A colourful, acerbic man who always led from the front, Bigeard inspired the fervent loyalty of his troops for his fearlessness in battle and his irreverence towards gently-born "generals with middle-aged spread" who preferred to lead from behind the lines. A profile of Colonel Bigeard (as he then was) in Time magazine in 1958 described him as "a martinet, but the idol of his men" who "made them shave every day, no matter where they were, doled out raw onions instead of the traditional wine ration because 'wine reduces stamina'." A brilliant tactician (the military historian Martin Windrow described him as an "intuitive master of terrain, who could conduct a battle by map and radio like the conductor of an orchestra"), he helped to shape thinking on counter-insurgency techniques throughout the world. The American general David Petraeus is said to keep a signed photograph of Bigeard on his desk. 

Wounded five times in battle, Bigeard emerged from the Algerian war – which France finally lost in 1961 – as one of the country's most decorated military officers – "the Heroic Bigeard" as President Charles de Gaulle called him. He ended his career as a four-star general and went on to serve as a Minister of Defence under Valéry Giscard d'Estaing in the 1970s, and later as a deputy in the lower house of the French parliament. 

During the Algerian War, Bigeard had been given command of the 3e RPC (Colonial Parachute Regiment), part of General Jacques Massu's 10th Parachute Division, which he led through numerous operations, the most famous being the 1957 Battle of Algiers, when 3e RPC was entrusted with the dirty job of destroying the Algerian National Liberation Front (FLN) in the central Casbah. Bigeard's forces succeeded in neutralising the FLN in Algiers through intelligence garnered by imposing a system of quadrillage (sector-based surveillance) – and through more dubious methods. 

http://www.telegraph.co.uk/news/obituaries/military-obituaries/army-obituaries/7841910/General-Marcel-Bigeard.html


----------



## The Bread Guy (21 Jun 2010)

daftandbarmy said:
			
		

> .... Within a year of his release, as commander of a parachute regiment, he was taking on Algerian freedom fighters in the battle for the capital, Algiers ....



Also said to be the inspiration for the lead French character in "Battle of Algiers"


> .... Though Bigeard was known to be one of several models for "Colonel Mathieu", the brutal French paratrooper depicted in Gilles Pontecorvo's The Battle of Algiers (1966), the film was initially banned in France for several years ....


----------



## daftandbarmy (22 Jun 2010)

Here's a trailer for the movie. Fantastic footage and hard to believe that it wasn't real!

http://www.youtube.com/watch?v=Ca3M2feqJk8

Les Paras... those chaps seemed rather 'wet' don't you think?


----------



## The Bread Guy (20 Nov 2012)

Bump with the latest - _finally_ a decision on where/how to bury him ....

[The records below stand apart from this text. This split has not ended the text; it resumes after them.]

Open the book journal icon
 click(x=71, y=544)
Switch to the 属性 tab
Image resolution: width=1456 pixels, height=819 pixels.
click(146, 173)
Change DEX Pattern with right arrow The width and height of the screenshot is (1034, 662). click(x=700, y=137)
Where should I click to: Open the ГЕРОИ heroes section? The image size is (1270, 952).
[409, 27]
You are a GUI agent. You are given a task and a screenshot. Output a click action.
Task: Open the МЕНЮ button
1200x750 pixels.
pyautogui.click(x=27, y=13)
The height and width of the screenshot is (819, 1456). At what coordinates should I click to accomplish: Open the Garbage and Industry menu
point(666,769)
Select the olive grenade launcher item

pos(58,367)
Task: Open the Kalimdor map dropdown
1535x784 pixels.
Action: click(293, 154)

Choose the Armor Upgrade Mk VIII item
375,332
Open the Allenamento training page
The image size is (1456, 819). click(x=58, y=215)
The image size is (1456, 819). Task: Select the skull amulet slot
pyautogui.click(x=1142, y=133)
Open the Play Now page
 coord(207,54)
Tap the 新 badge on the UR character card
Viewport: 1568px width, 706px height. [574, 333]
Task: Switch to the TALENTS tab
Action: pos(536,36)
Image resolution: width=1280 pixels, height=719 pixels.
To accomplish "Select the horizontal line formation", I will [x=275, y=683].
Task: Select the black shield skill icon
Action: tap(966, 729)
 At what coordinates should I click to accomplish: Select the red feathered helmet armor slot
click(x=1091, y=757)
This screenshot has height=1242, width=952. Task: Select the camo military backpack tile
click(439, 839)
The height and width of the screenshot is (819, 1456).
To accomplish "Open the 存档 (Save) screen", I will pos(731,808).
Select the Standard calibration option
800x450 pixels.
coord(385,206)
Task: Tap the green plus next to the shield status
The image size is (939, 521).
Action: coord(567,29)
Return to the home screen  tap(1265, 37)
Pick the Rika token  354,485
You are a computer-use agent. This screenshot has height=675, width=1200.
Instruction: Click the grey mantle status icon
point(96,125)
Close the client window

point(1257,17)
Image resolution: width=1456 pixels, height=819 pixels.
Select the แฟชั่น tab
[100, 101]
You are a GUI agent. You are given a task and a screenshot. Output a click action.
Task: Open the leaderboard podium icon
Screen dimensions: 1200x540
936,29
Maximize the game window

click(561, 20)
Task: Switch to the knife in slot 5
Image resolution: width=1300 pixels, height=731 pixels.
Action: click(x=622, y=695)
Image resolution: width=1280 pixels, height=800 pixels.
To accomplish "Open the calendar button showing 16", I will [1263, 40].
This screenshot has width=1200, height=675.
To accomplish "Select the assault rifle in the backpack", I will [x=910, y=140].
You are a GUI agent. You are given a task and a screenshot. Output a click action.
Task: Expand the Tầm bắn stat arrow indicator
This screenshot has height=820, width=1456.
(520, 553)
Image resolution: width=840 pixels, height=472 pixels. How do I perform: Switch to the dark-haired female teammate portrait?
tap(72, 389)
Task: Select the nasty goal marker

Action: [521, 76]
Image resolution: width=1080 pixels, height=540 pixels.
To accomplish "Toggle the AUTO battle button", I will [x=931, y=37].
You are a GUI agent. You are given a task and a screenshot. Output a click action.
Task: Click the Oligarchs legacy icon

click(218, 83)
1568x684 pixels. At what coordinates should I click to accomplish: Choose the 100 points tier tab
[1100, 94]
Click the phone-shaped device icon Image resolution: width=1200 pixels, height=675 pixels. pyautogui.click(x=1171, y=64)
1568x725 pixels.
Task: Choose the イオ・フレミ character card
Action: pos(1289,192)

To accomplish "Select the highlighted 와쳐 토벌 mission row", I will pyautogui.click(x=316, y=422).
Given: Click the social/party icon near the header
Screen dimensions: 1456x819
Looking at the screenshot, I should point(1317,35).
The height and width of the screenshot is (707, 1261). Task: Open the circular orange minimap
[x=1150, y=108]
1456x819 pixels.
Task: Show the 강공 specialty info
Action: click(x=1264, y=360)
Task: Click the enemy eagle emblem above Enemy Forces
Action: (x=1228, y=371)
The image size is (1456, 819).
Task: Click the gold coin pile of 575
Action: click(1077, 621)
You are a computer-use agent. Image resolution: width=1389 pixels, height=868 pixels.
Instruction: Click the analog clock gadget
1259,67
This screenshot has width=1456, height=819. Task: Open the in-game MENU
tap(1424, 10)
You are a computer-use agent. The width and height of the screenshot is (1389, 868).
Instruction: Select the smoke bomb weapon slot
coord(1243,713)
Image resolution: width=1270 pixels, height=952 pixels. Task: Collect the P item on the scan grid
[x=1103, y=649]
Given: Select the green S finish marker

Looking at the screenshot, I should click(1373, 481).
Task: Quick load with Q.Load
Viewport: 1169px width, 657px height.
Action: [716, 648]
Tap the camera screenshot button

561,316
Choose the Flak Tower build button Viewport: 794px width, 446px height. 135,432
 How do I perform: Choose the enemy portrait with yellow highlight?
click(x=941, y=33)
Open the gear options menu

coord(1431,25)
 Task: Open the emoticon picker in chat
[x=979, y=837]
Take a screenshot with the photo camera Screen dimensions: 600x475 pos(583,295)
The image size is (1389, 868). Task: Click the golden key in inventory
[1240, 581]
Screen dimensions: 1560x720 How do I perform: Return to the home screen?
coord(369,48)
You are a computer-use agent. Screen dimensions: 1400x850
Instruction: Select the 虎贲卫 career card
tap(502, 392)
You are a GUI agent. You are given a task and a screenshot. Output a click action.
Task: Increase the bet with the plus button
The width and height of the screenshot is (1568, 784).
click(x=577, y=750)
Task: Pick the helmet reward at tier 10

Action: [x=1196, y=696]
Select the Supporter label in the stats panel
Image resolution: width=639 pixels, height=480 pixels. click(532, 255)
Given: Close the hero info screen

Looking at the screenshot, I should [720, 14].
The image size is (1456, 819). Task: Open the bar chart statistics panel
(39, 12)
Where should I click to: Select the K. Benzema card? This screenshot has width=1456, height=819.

> The remains of one of France's most decorated generals, Marcel Bigeard, will finally be interred on Tuesday, following bitter wrangling in the two years since his death.
> 
> The funeral in the Indochina War Memorial at Frejus, in the south of France will be attended by his daughter and France's Defence Minister, Jean-Yves Le Drian.
> 
> ...


BBC Online, 19 Nov 12

This, after the Vietnamese government rejected the idea of having the General's ashes scattered over Dien Bien Phu.


----------



## tomahawk6 (28 Nov 2012)

As controversial in death as he was in life. Yet he was an outstanding combat leader. Quite a man. Too bad people wont let him rest in peace.


----------